We currently stock 2 brands of spring-piston airgun and will shortly be adding another 2 brands of air rifle to the mix. In the meantime, the cheapest of the entry-level springers we sell is the Cometa and from their line-up, we only stock 4 models. These models I consider value for money as they are cheap, shoot pretty well and so far have proven to be reliable. Cometa has been around for a long time and is a well-established airgun manufacturer from Spain. The best value for money from Cometa, in my opinion, has to be the synthetic Galaxy model that is light, powerful, ergonomically comfortable and very accurate.

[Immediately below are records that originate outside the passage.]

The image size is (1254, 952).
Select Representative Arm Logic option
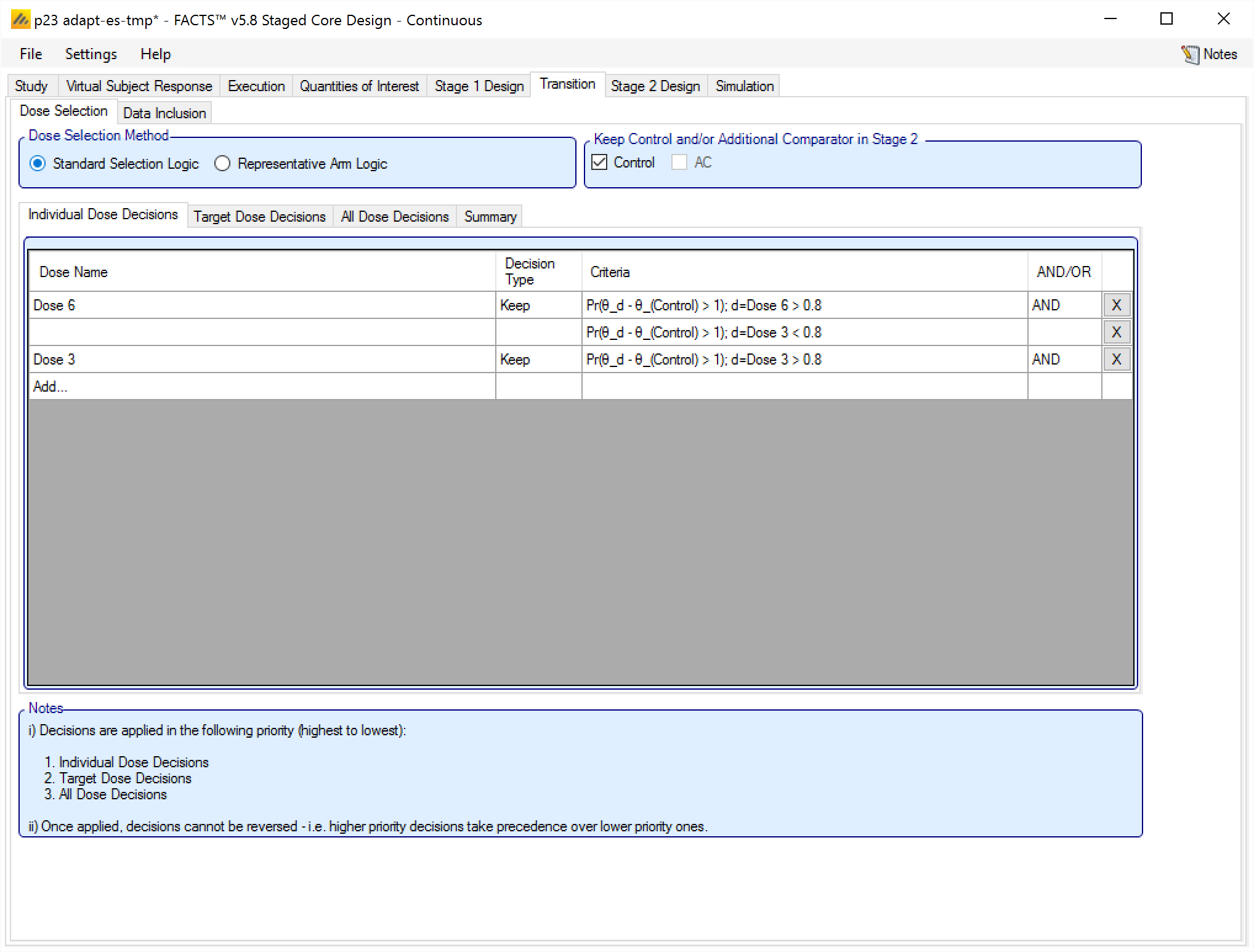(222, 163)
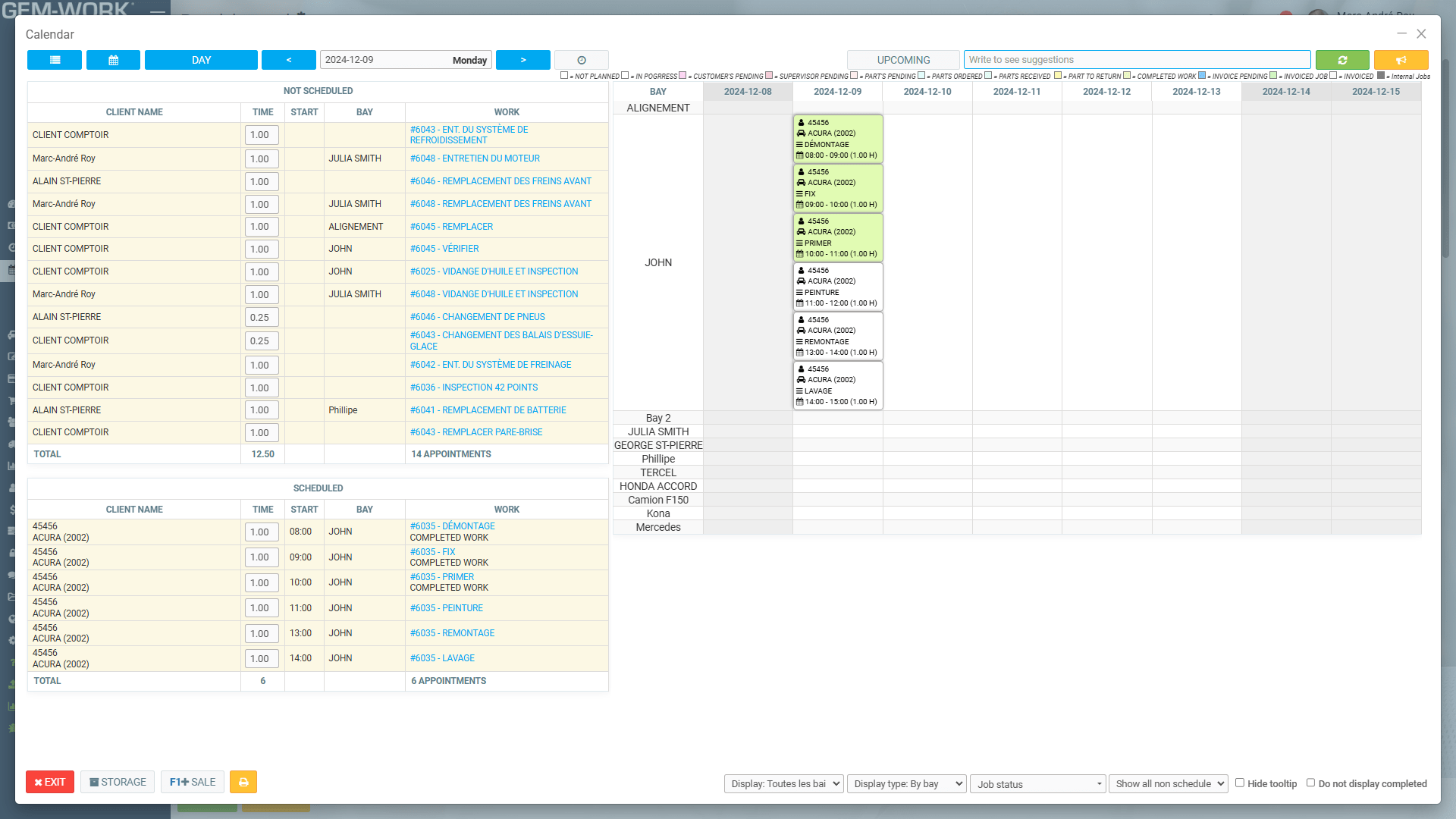
Task: Open the Display type: By bay dropdown
Action: (906, 783)
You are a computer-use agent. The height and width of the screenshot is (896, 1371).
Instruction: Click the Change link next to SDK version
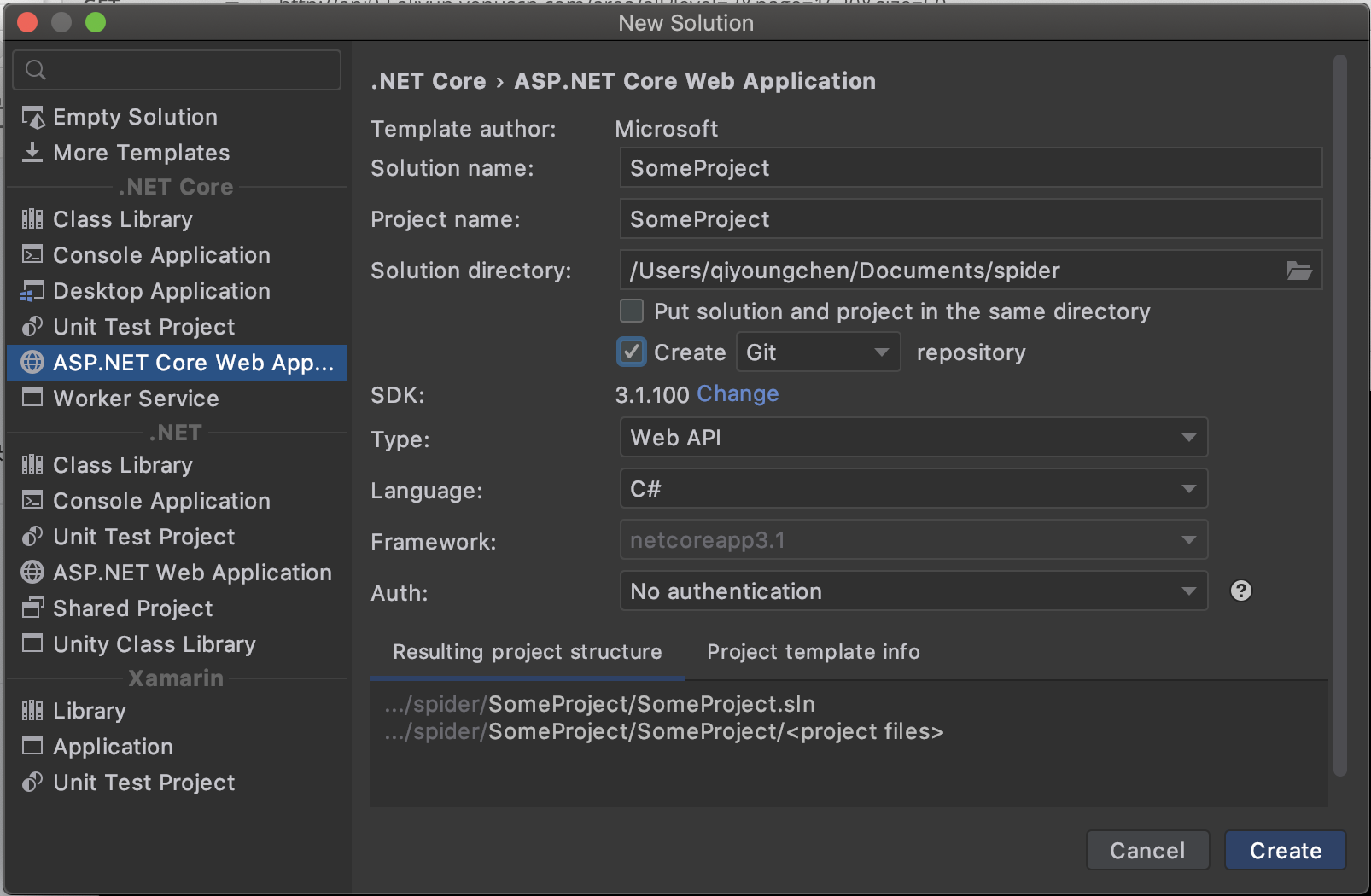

Moving up from the Cometa range of airguns, we are now looking at Weihrauch from Germany. Often described as over-engineered and heavy, but always reliable and accurate. The ‘heavy’ description does apply in fact to the more powerful spring air rifles such as the HW77, 97K and 80 models, so please bear that in mind if looking at a larger Weihrauch.
In the entry level, I would probably recommend the Weihrauch HW30s for someone with a slight build or young, followed by the marginally larger Weihrauch HW50. Neither gun is as powerful as the Cometa Galaxy but both are ahead on quality, reliability and market acceptance.
Larger spring air rifles.
Presently, the only large spring airguns we have are the Weihrauchs, being the HW77, HW97K and HW80. Of these three springers, the HW80 is commonly referred to as a “break-barrel”. Simply put it means that one has to pull the barrel down towards the action to cock the rifle, while the HW77 and HW97K have fixed barrels. To cock these two models, one has to release the under-lever by pressing a button just under the muzzle. This releases the detent and the loading lever comes free, ready to be cycled in the cocking the gun.
The HW77, HW77K and HW97K share most of the same parts in the action and compression cylinders. The only difference is the HW77 comes with a 470mm barrel, the HW77K with a 370mm barrel and the HW97K with a 300mm barrel. By default, the longer barrel of the HW77 lends itself to target work with the HW97K more popular in hunting circles due to the shorter overall length and slightly lighter gun.
If you are new to the air rifle sport and physically capable of carrying around one of these heavy guns, they come well recommended with a solid following and a reliable history. Further to this, if you are looking for a powerful spring-piston air rifle without going to the expense of buying a Pre Charged Pneumatic rifle (aka PCP), the HW77, HW97K or HW80 could fit the bill.
What makes any of the above airguns a good choice?
Starting with the Cometa Galaxy, this airgun is simple and easy to maintain and service. It has minimal moving parts and compatible spring and seals making parts readily available. Best of all it is $100 cheaper than the HW30s which should appeal to those on a budget.
The Weihrauch spring-piston airguns are well supported by after-market suppliers such as Vortek and Maccari, both of whom make tuning kits that further enhance the already enviable accuracy of the Weihrauchs including the HW30s and HW50.
The brief above tells you why the airguns are considered suitable as entry-level air rifles but I haven’t covered why you should by from Gunroom.
Air rifles are all that we do, no powder burners or shotguns, just the good old air gun. We do the warranty on all the air rifles that we sell, including the 3 year extended warranty that is often taken up. We have a fully equipped Service Centre where we tune, service and rebuild air rifles, both spring-piston and PCPs. Alongside is a 25 metre Test Range with chronograph and a SIUS 25/50 Target System where we test fire and conduct a pellet selection test on every airgun sold at Gunroom.